Reading on the boundaries
The analysis of the Bird and Salzman interpretations of Grunge fiction offered above [see post three below] would appear to indicate that the novels have been subjected to plural approaches. Literary generationalism, marketing hype, possible innovations in form, and the theme of abjection are used as frameworks through which the interpretation and explanation of Grunge fiction is conducted. Such apparent pluralism, however, is no guarantee that this fourfold hermeneutics crosses any significant boundaries in seeking to affiliate Grunge fiction with contemporary texts, political culture or other cultural forms. Of course, choosing two survey-styled entries that can only give little consideration to Grunge fiction because of space restrictions might be seen as too little and too selective a sample from which to make any firm evaluations. So, while the Bird and Salzman passages do reveal the working of a set of frameworks, it is to a more detailed analysis of key writings of Grunge fiction that this thesis will turn, in order to re-engage with and interpret the gaps, silences and contradictions that these writings inscribed. The crucial writings of Mark Davis, Kirsty Leishman, Ian Syson and Joan Kirkby on Grunge fiction codify significant aspects of the frameworks that Bird and Salzman use, and also attempt to push through the cultural and political boundaries within which their own readings of Grunge fiction and its historical context are structured. Each of these four texts on Grunge fiction is a kind of boundary work, and this concept now needs to be explained before moving into analysis of these influential forms of boundary work on Grunge fiction.
The concept of boundary work derives from social epistemologist Julie Thompson Klein’s studies of trans- and interdisciplinary knowledge production and was introduced into Australian literary studies by Robert Dixon (2004).
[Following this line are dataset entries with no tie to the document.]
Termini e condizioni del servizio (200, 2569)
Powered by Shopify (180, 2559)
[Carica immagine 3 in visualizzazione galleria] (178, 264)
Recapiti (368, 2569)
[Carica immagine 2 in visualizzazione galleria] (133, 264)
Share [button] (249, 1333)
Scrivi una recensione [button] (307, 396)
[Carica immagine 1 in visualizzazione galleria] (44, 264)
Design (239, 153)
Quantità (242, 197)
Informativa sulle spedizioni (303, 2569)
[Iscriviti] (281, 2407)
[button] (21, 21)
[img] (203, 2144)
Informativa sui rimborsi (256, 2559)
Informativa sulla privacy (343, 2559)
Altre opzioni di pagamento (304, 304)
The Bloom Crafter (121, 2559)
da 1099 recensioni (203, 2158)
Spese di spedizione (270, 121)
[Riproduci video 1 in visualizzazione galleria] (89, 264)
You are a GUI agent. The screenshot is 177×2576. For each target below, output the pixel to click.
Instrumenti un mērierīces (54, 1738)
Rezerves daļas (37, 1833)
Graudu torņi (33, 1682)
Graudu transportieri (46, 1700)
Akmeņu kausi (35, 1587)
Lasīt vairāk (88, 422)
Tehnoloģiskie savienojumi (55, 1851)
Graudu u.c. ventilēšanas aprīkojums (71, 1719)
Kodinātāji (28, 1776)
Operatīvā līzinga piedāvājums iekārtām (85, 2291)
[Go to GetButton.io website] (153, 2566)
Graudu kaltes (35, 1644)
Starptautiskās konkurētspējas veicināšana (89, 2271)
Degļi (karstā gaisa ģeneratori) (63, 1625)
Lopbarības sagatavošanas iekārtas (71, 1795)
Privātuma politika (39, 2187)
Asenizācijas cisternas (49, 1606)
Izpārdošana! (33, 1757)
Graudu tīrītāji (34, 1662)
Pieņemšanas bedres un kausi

For Dixon, Klein argues that “at present new knowledge is most often produced by boundary crossing in the form of interdisciplinary and cross-cultural research, and that this tends to be located in the shadow structures – the dynamic, informal networks and collaborations that form beneath and across the surface structures’ (32). These boundaries “are open, their cognitive border zones ragged and ill-defined” (32). Dixon points out that,
[Klein’s] preference is for a field in which boundaries are not dissolved, but maintained and at the same time constantly transgressed. [. . .]. The term “boundary work” as Klein uses it [. . .] does not simply mean either the policing of disciplinary boundaries or their collapse, but is meant positively to embrace the sum-total of all boundary work, including boundary crossings, especially between disciplinary neighbours. (33)
Dixon’s explication of boundary work as a shuttling between, rather than dissolution or fervid defence of, disciplinary boundaries provides a productive model for approaching the interdisciplinarity of the four influential texts analysed below. My purpose here is to delineate the terrain of the framework invoked and then to unpack a key passage from both sides of the boundary on which concerns from within the literary discipline meet those from within the political, sociological, economic, epistemological and the psychological disciplines.